> _Work required_
From the data below, return each line in which the string "computer" is found.
START Records
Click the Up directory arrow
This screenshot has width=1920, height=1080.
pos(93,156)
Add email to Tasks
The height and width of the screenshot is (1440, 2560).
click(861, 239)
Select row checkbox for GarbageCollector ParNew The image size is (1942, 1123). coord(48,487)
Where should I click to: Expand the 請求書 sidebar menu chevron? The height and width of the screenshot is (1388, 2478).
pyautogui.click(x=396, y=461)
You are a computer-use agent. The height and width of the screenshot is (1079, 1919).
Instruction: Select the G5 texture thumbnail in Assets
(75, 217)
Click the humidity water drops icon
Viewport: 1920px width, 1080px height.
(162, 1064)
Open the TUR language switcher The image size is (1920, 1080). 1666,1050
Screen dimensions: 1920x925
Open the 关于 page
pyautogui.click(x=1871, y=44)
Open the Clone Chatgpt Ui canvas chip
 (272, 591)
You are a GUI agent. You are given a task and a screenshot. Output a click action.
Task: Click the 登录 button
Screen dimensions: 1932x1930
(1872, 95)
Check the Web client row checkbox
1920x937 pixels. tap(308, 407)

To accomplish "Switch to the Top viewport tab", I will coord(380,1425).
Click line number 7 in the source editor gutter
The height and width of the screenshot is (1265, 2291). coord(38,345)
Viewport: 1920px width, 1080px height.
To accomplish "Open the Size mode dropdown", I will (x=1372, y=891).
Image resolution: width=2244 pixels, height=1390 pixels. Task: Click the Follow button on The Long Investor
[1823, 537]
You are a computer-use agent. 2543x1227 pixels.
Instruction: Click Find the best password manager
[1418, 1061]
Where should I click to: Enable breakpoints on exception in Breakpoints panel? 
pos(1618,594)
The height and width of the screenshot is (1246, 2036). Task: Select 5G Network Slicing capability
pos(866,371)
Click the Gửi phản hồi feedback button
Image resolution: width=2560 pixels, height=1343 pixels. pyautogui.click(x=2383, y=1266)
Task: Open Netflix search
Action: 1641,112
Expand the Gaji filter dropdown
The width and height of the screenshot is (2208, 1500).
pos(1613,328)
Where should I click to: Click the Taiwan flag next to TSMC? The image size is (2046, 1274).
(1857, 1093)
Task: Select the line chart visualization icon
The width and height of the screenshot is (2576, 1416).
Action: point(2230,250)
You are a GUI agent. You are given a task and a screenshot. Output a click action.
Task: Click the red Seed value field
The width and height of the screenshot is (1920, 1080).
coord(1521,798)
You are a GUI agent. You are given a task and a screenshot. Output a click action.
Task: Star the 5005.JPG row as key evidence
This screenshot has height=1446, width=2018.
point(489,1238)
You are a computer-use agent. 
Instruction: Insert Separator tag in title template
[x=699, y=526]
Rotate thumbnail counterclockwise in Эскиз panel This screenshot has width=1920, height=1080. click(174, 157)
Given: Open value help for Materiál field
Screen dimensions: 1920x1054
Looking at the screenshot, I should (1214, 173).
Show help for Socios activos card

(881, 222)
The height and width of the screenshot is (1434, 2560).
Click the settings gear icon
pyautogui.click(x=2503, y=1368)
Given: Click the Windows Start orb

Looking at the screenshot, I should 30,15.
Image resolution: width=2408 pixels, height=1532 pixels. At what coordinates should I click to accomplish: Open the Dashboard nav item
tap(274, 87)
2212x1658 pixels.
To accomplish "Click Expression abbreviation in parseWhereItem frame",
END Records
> _Answer for the task_
You are a computer-use agent. The height and width of the screenshot is (1079, 1919).
You are a computer-use agent. 2543x1227 pixels.
You are a computer-use agent. 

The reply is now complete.